BEGIN Task inputs

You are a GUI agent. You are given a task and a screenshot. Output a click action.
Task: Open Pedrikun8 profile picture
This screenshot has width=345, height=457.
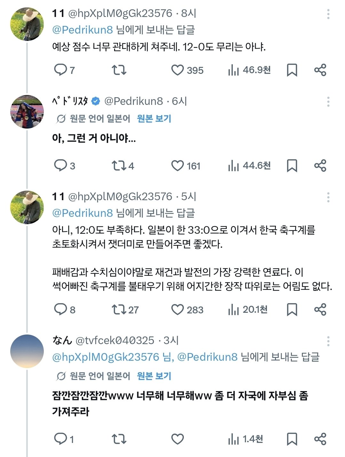pos(27,112)
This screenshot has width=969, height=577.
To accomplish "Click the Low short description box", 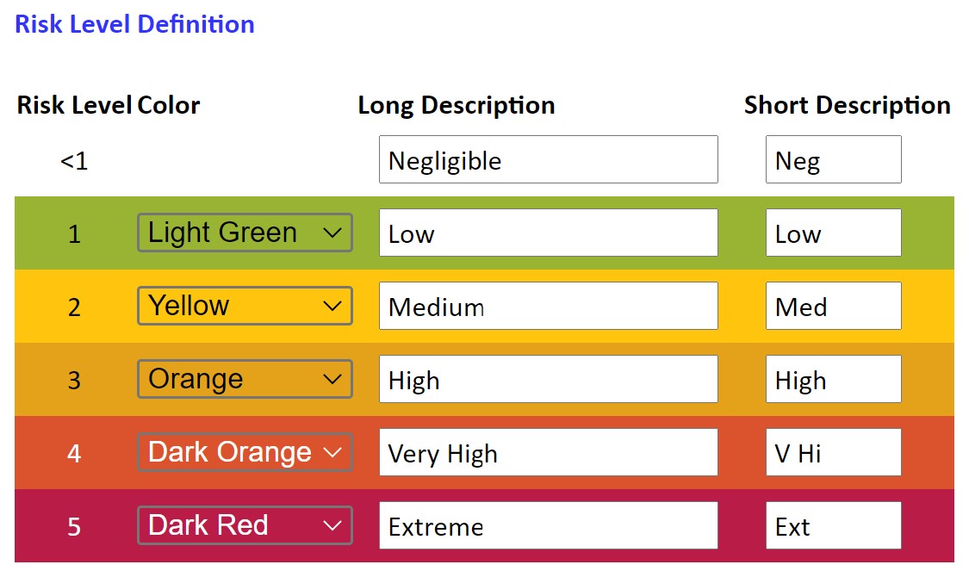I will 832,233.
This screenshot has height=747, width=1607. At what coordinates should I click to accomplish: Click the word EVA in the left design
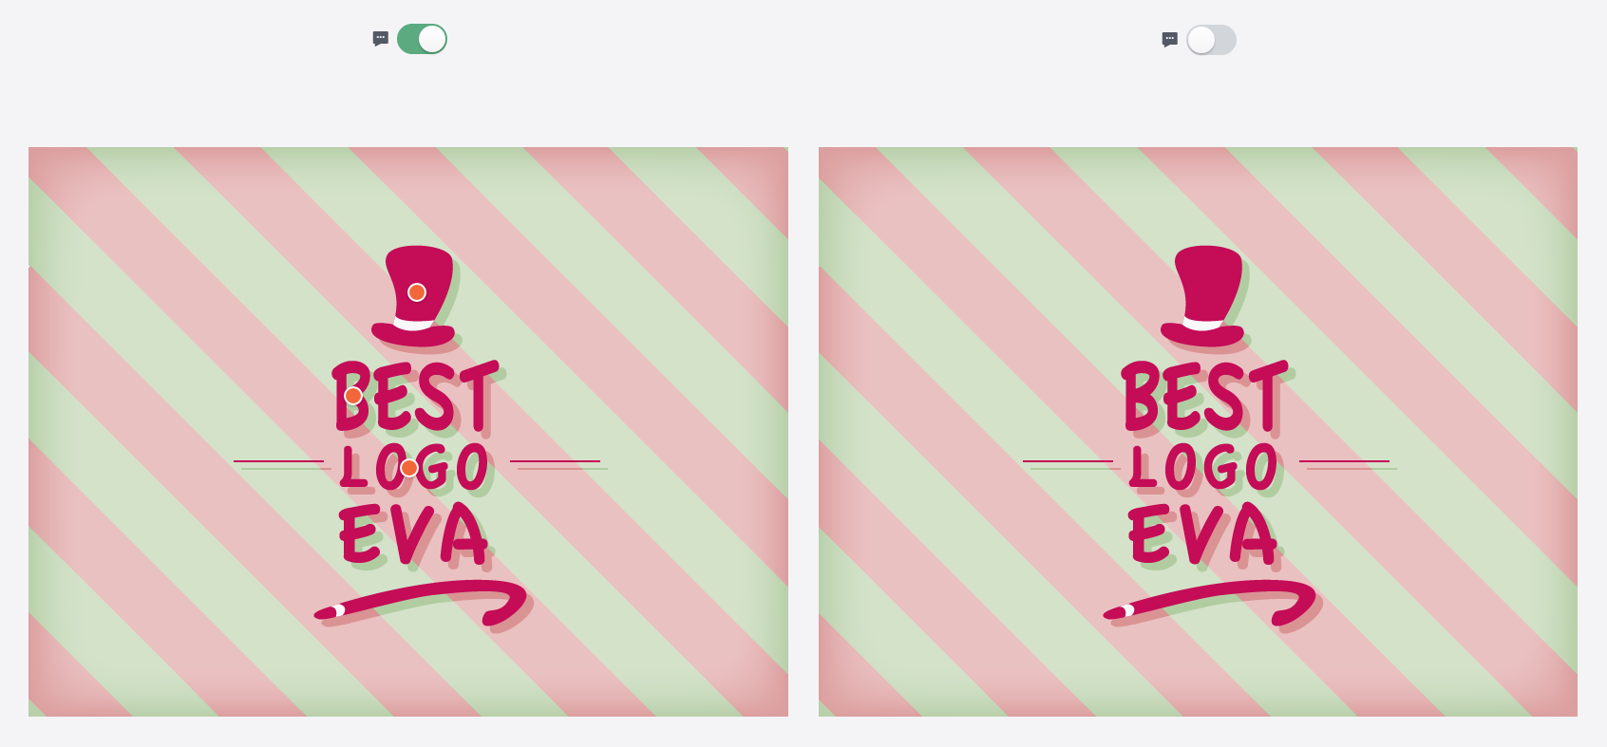(x=413, y=533)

END Task inputs

### Exercise brief
Excluding the pictures, write out exactly the lines from the line that contains "This screenshot has height=747, width=1607." through the end of the records.

### Problem solution
This screenshot has height=747, width=1607. At what coordinates should I click to accomplish: Click the word EVA in the left design
(x=413, y=533)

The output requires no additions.